Bug #86917 Command history omits LOAD XML when ROWS IDENTIFIED BY is specified
Submitted: 4 Jul 2017 3:56 Modified: 5 Jul 2017 5:16
Reporter: John Hawkinson Email Updates:
Status: Verified Impact on me:
None 
Category:MySQL Server: Command-line Clients Severity:S3 (Non-critical)
Version:5.7.18 OS:Any (OS X 10.10.5)
Assigned to: CPU Architecture:Any
Tags: history

[4 Jul 2017 3:56] John Hawkinson
Description:
When a LOAD XML command is given that specifies the ROWS IDENTIFIED BY clause, it does not appear in the command history.

This seems very strange.

POTENTIAL BACKGROUND RE LINE EDITING LIBRARIES:
It appears this version of mysql is using libedit, but seems to be statically linked against both libreadline and libedit:

At the mysql> prompt, typing M-x history shows libedit-style history with commands run together and zeroes at the beginning, this is a libedit bug:

mysql>                                                                                                                                              : history
0 show databases;0 ...

But it seems to be linked against both libedit:

$ nm `type -p mysql` | c++filt | grep el_init
00000001000b1960 T _el_init

And also readline?:

$ nm `type -p mysql` | c++filt | grep rl_readline
0000000100424570 D _rl_readline_name
0000000100424568 D _rl_readline_version

go figure.

How to repeat:
This example requires a little setup to use LOAD XML:

It assumes test-o2.xml exists as:
$ cat test-o2.xml 
<rows><row f1="Lorem&#10;    ipsum &amp; dolor"/></rows>

and a table exists:
mysql> create table t (f1 varchar(255));

To reproduce:

mysql> LOAD XML LOCAL INFILE 'test-o2.xml' INTO TABLE t;
Query OK, 1 row affected (0.00 sec)
Records: 1  Deleted: 0  Skipped: 0  Warnings: 0

So far so good. Hit UP ARROW and edit the line:

mysql> LOAD XML LOCAL INFILE 'test-o2.xml' INTO TABLE t rows identified by '<row>';
Query OK, 1 row affected (0.00 sec)
Records: 1  Deleted: 0  Skipped: 0  Warnings: 0

Now hit UP ARROW again:

mysql> LOAD XML LOCAL INFILE 'test-o2.xml' INTO TABLE t; 

The second command has disappeared. Bizarre!
[4 Jul 2017 5:09] MySQL Verification Team
I guess this is due to:
https://dev.mysql.com/doc/refman/5.7/en/mysql-command-options.html#option_mysql_histignore
[4 Jul 2017 8:18] MySQL Verification Team
Hello John Hawkinson,

Thank you for the report.
As my colleague Shane pointed out, this behavior is expected and documented. Quoting from our manual  "mysql ignores for logging purposes statements that match any pattern in the “ignore” list. By default, the pattern list is "*IDENTIFIED*:*PASSWORD*", to ignore statements that refer to passwords" - https://dev.mysql.com/doc/refman/5.7/en/mysql-command-options.html#option_mysql_histignore and https://dev.mysql.com/doc/refman/5.7/en/mysql-logging.html

Thanks,
Umesh
[4 Jul 2017 13:46] John Hawkinson
Thanks, Shane and Umesh. I wasn't aware of the history ignore pattern, and I agree this is implemented-as-designed. But it is still a design bug!

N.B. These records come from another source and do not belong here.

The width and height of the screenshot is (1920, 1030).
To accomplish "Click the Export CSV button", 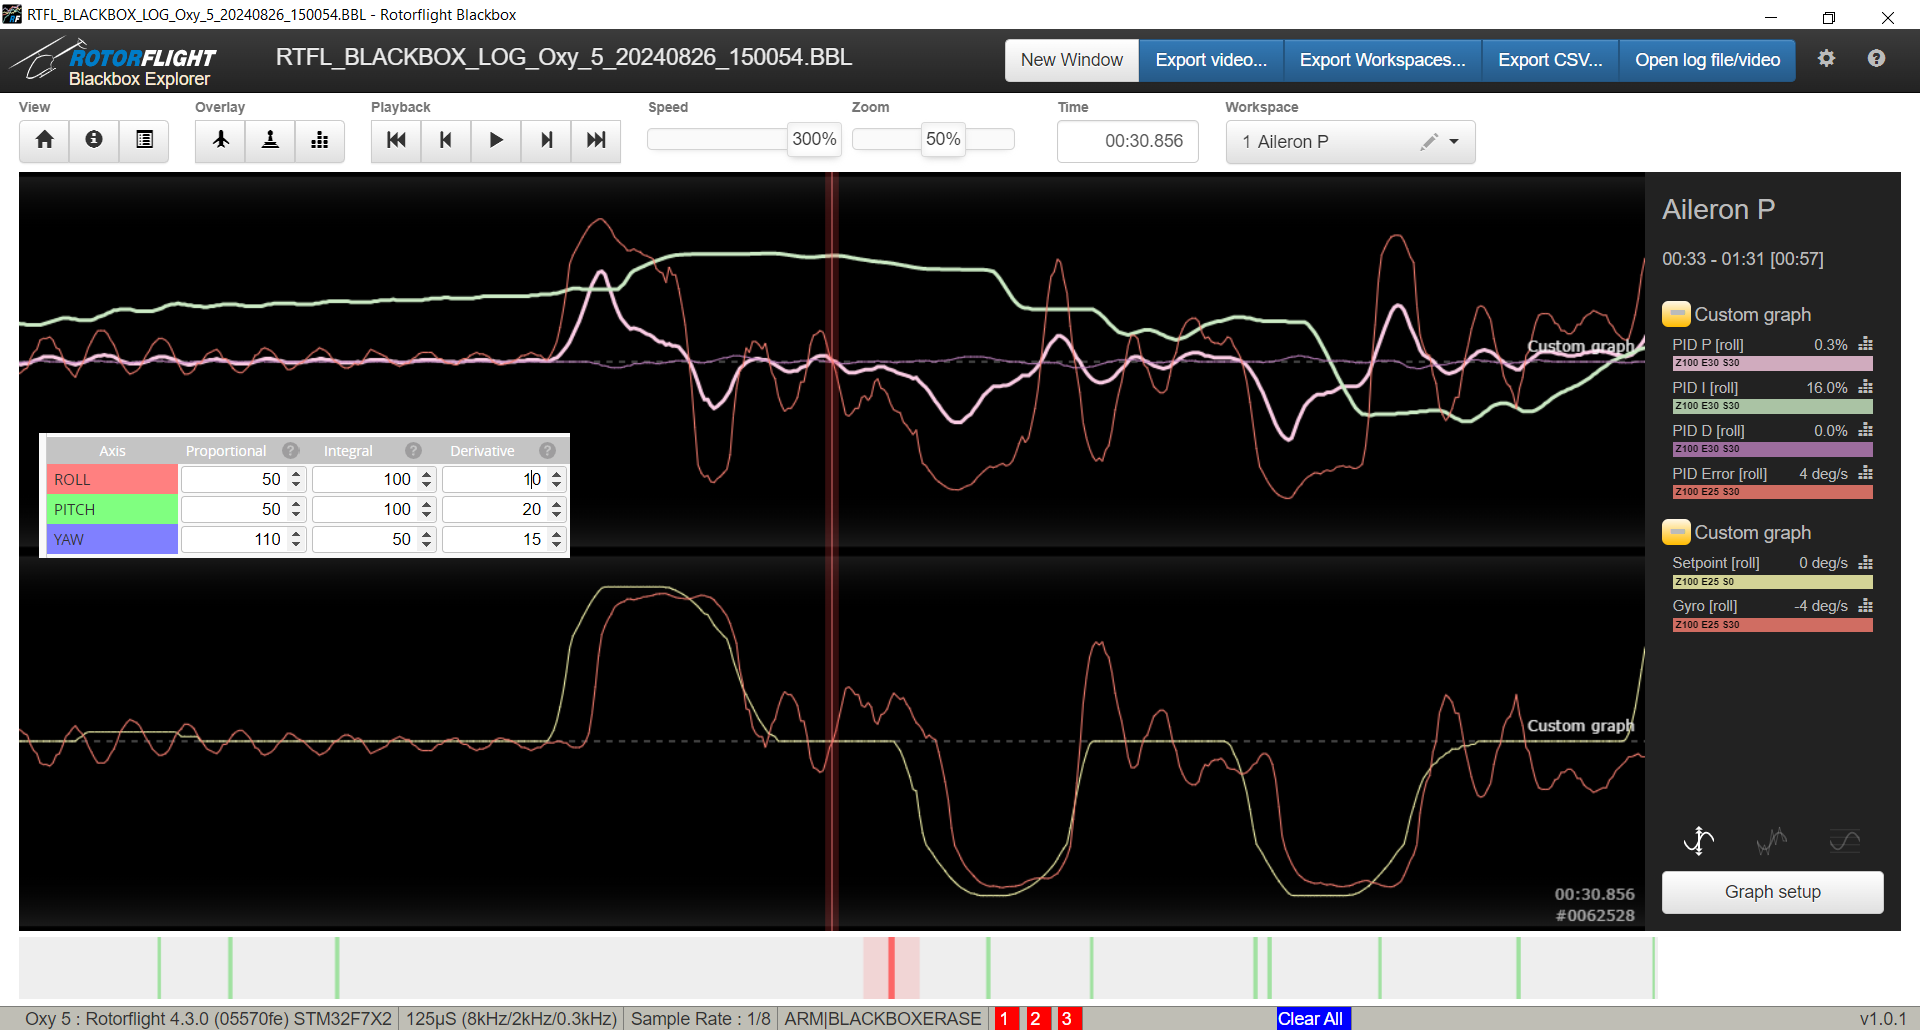I will (1549, 60).
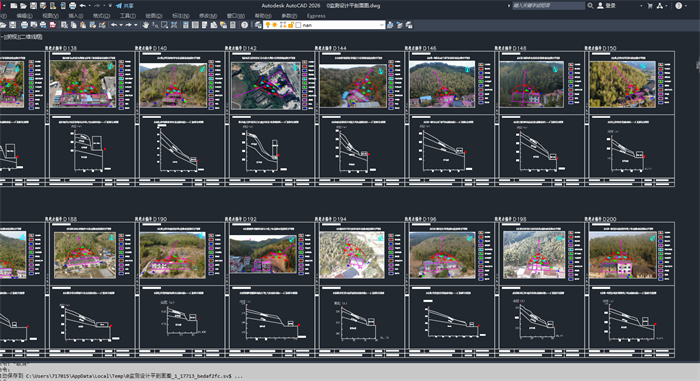Click the keyword search input field
The width and height of the screenshot is (700, 381).
click(x=548, y=5)
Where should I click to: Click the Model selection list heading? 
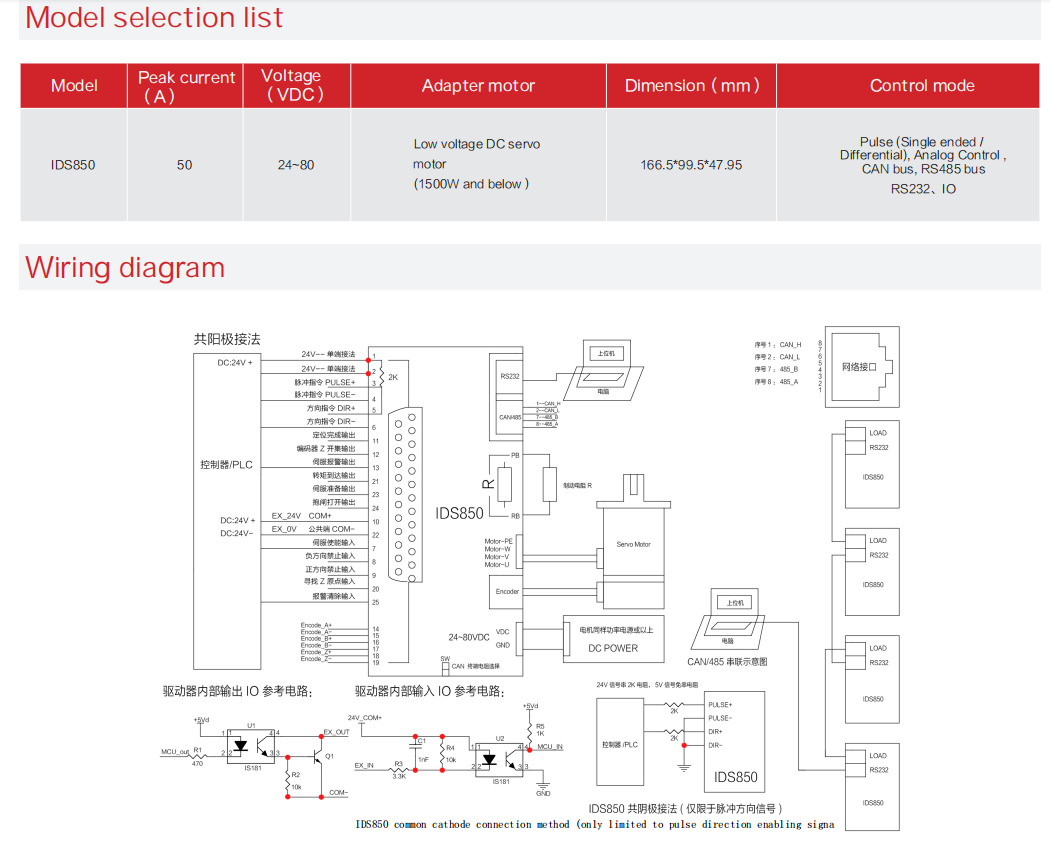pyautogui.click(x=154, y=18)
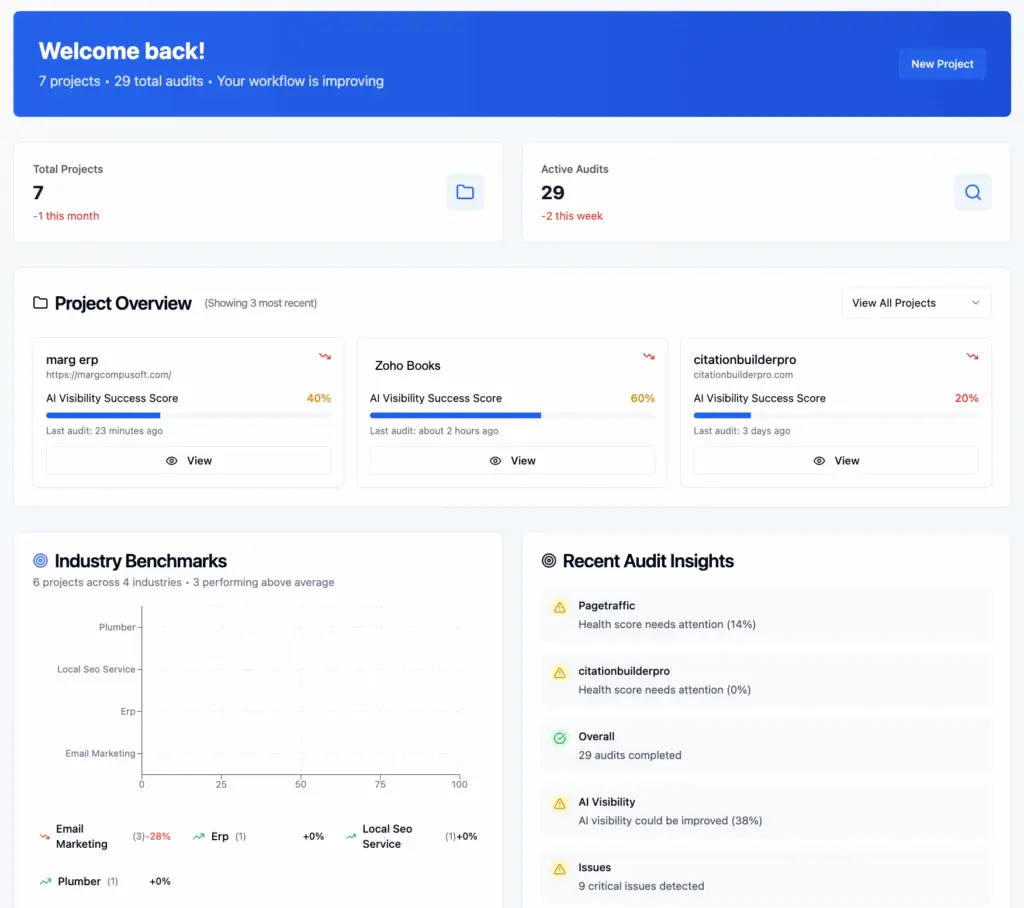
Task: Click the magnifier icon in Active Audits card
Action: [x=973, y=192]
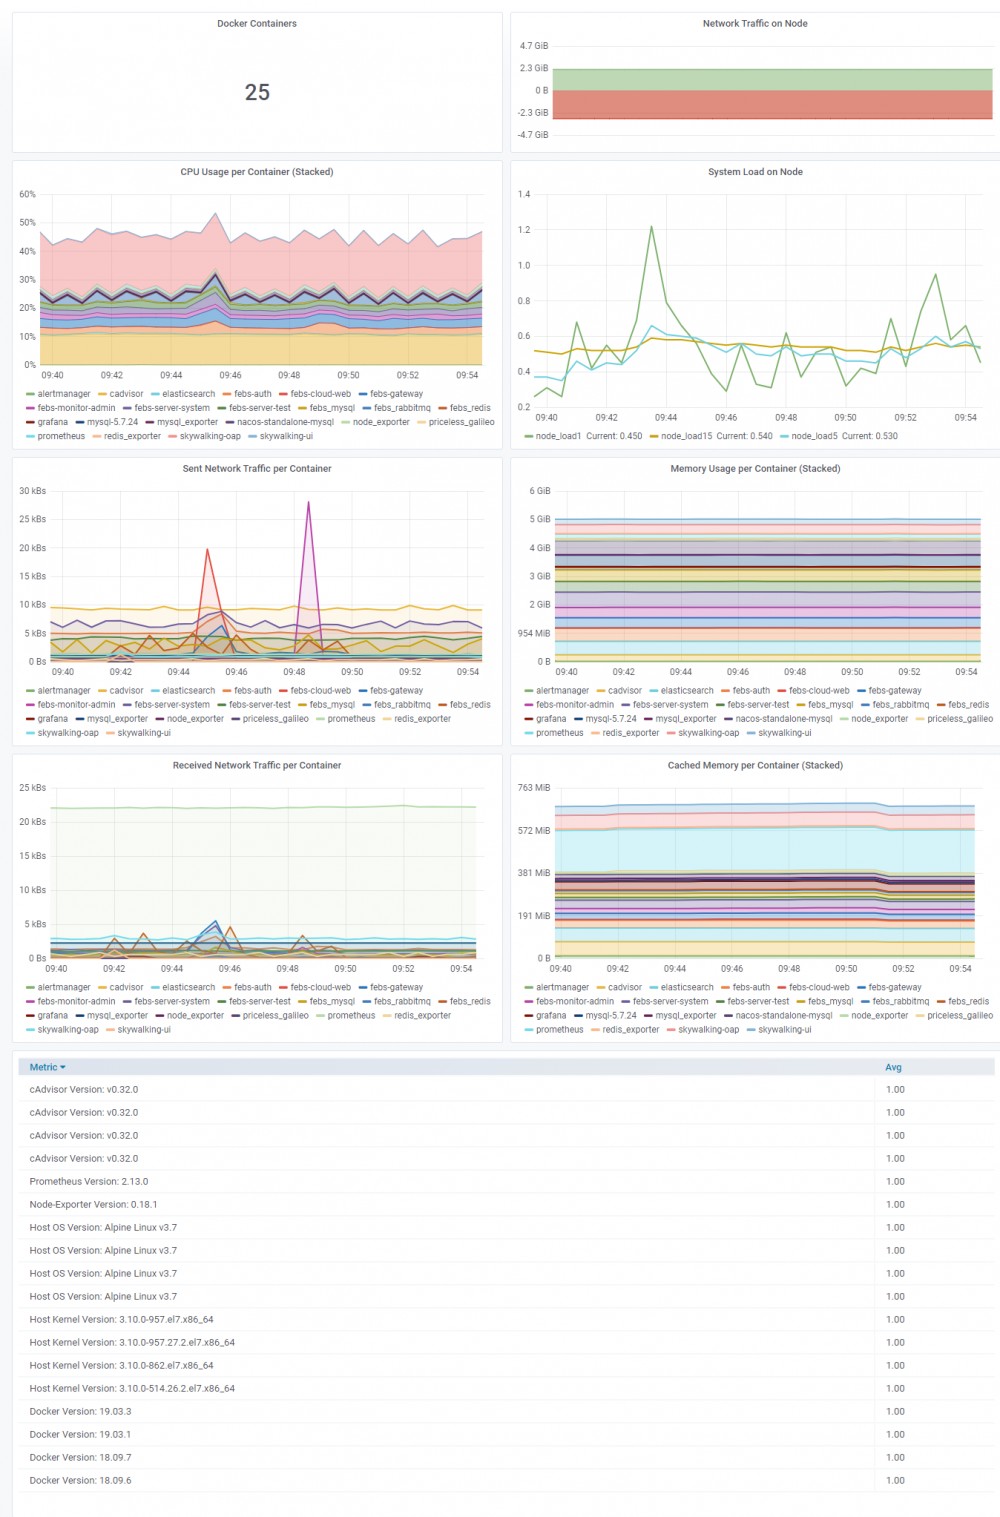The width and height of the screenshot is (1000, 1517).
Task: Toggle node_load1 series in System Load legend
Action: click(558, 436)
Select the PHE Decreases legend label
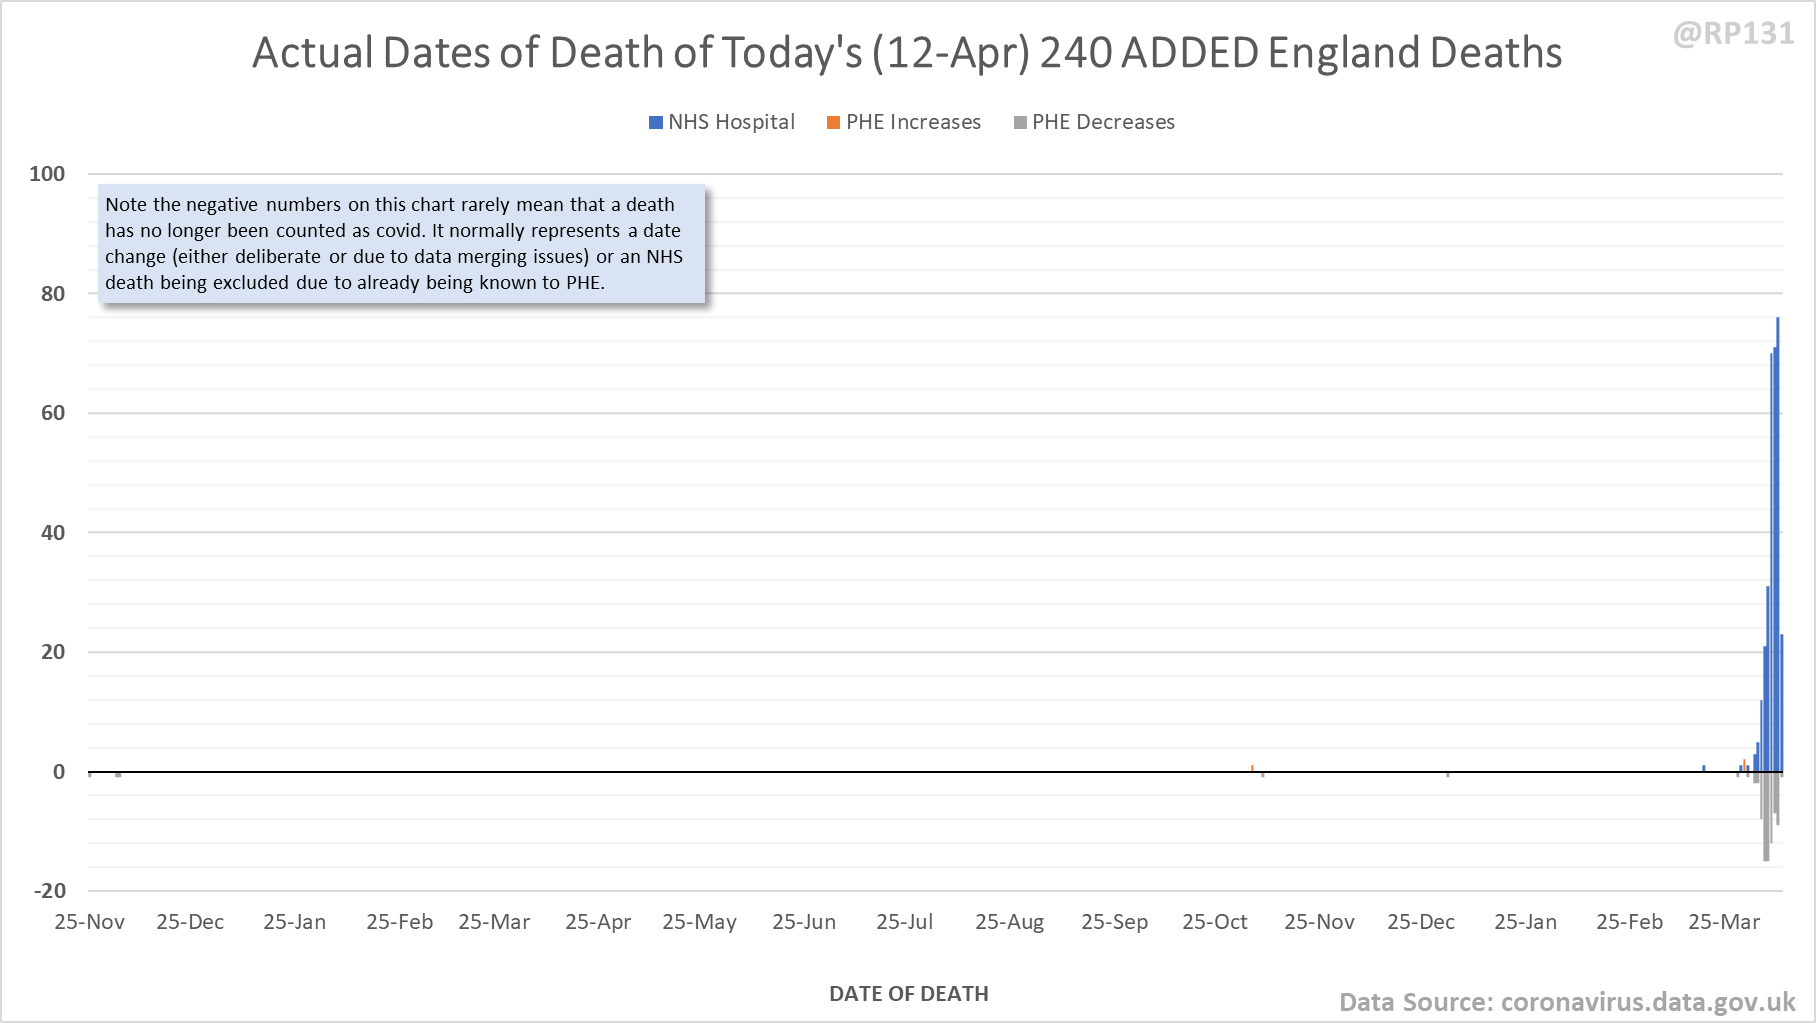The image size is (1816, 1023). click(1103, 122)
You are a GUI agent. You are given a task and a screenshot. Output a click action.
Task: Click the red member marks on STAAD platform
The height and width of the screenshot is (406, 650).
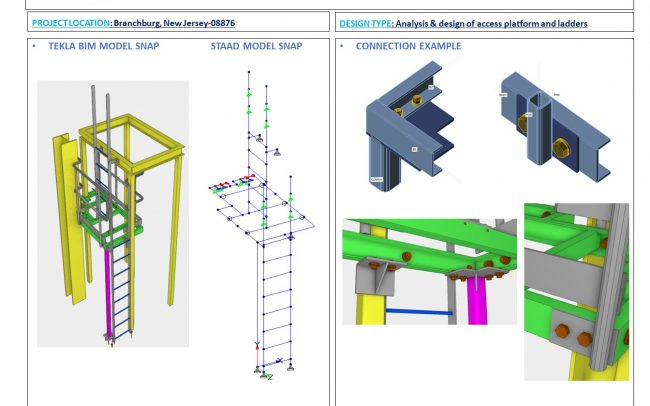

A feature designed to preserve the security of passwords should not serve to limit the command-history for XML users. Like many tasks, constructing LOAD XML lines really benefits from command history.

The default history ignore pattern should not capture commands that are not security-sensitive. Unfortunately, IDENTIFIED BY and IDENTIFIED WITH are the most-restrictive strings one could reasonably use to recognize password-based commands, and IDENTIFIED BY would continue to capture LOAD XML.

This suggests LOAD XML's syntax was poorly designed.
I think the right solution here is to add something like

LOAD XML ... [ROWS DELIMITED BY '<tagname>']

as an alias for

LOAD XML ... [ROWS IDENTIFIED BY '<tagname>']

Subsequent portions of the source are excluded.